The gas industry is “wired for growth” for the next five years on the strength of gas-fired power generation, and depending upon what happens with coal-fired and nuclear generation that could be the next 10 to 15 years, Johnson told attendees at the Platts second annual Pipeline Development and Expansion conference. Economic growth is driving electricity demand, which is powering gas demand, he explained.
Couple this growing demand picture with shifting supply sources. Far less gas will be coming to the United States from Canada in the years ahead as Canadians burn more of their own gas. Add growing supplies from the Rockies and Midcontinent, and the “shift in supply and location of demand drives demand for new infrastructure, pipe and storage,” Johnson said. “Demand is occurring in a lot of places where there isn’t a lot of local supply and there isn’t a lot of storage.”
Shifting supply, particularly from LNG, and changing demand patterns will create a lot more volatility, which is a basic value driver for new infrastructure, Johnson said. “These trends blend together to influence the value of infrastructure. Pipelines and storage become complementary capacity. You don’t have one without the other, and the demands that drive one drive the other.”
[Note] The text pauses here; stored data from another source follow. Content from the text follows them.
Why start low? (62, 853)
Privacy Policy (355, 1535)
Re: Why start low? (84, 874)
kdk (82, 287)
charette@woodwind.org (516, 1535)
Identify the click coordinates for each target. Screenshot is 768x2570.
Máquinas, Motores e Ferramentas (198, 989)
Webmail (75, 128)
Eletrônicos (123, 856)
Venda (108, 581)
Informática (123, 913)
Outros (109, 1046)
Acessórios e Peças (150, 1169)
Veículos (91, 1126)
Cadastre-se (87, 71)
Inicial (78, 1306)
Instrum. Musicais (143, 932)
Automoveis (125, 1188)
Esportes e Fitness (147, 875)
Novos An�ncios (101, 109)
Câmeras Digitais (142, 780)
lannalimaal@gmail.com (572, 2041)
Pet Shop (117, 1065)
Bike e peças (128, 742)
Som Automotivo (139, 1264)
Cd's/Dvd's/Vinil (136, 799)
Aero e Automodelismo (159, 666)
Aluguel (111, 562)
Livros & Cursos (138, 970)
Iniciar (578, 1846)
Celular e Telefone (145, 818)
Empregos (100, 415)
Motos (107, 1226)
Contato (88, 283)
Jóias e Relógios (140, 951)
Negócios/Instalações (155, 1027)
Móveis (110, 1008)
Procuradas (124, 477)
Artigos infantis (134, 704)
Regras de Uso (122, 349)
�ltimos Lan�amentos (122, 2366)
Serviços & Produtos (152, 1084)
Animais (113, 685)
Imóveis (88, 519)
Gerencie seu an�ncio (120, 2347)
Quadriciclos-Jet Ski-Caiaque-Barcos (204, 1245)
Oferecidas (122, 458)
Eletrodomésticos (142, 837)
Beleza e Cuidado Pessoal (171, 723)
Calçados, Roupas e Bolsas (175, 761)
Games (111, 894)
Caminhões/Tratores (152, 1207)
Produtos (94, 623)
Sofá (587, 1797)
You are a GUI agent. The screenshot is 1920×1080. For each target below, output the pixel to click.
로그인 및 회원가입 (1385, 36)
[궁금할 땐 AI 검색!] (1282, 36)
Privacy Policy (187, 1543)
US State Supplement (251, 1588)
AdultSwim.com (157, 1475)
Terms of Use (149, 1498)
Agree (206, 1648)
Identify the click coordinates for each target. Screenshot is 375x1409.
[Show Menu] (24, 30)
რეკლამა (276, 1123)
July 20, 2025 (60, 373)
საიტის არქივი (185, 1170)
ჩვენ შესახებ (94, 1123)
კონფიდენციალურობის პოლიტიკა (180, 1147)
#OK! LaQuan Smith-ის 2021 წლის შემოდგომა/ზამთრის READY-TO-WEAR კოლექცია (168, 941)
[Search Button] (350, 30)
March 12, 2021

Gas demand growth is projected to be about 2.5% per year for the next five years and about 2% for the next 10 years, Johnson said. The Northeast and Southeast are far ahead of the national average, he noted, with the biggest area of absolute growth being the Southeast. “After 10 years it’s very close to the Texas area and passes the Midwest and Northeast,” he said. The main driver of demand in the Southeast is electric generation.
This electric generation demand is part of what’s reshaping the demand curve. While the curve is going up its shape is changing due to the “peakier” nature of power generation demand and the waning stabilizing influence of industrial demand, which is in decline. Couple this increased seasonal variability in demand with the highly seasonal outlook for LNG supply.
“There are lots of contracts for LNG to buy it on a long-term basis in the world. There are not very many in the United States,” Johnson noted. Japanese, Korean and European markets generally hold the long-term contracts for LNG, and they have roughly the same kind of weather as the United States.
“It will only be in the summer that [LNG] will want to come to the United States and that’s because…the United States is where the storage is,” he said. At least in the summertime, the U.S. is poised to be the “worldwide warehouse for LNG.
“The ultimate storage play is to buy LNG in Algeria in the summer and sell it in New Jersey in the winter,” Johnson said. It can be done, but only by players that have the necessary pipeline and storage capacity to serve the market.
Unfortunately for the U.S. market, the growth in gas demand is not occurring where gas storage exists. Johnson noted that there is generally no storage in New England, Manhattan, New Jersey, Florida, the Carolinas or Georgia. “That’s where the big demand is occurring. We show growth in the Northeast. It’s not in western New York or western Pennsylvania where the storage is. It’s in eastern New York and eastern Pennsylvania where the storage is not.”
Add to the list of high-demand, storage-poor areas Phoenix and Las Vegas, where Johnson said demand is growing 5-6%/year.
“Most of the [new] storage proposed is independent developers who will then have to connect pipes and then have to connect LDCs [local distribution companies],” Johnson said. “The linkage between storage and pipes will grow stronger going forward.”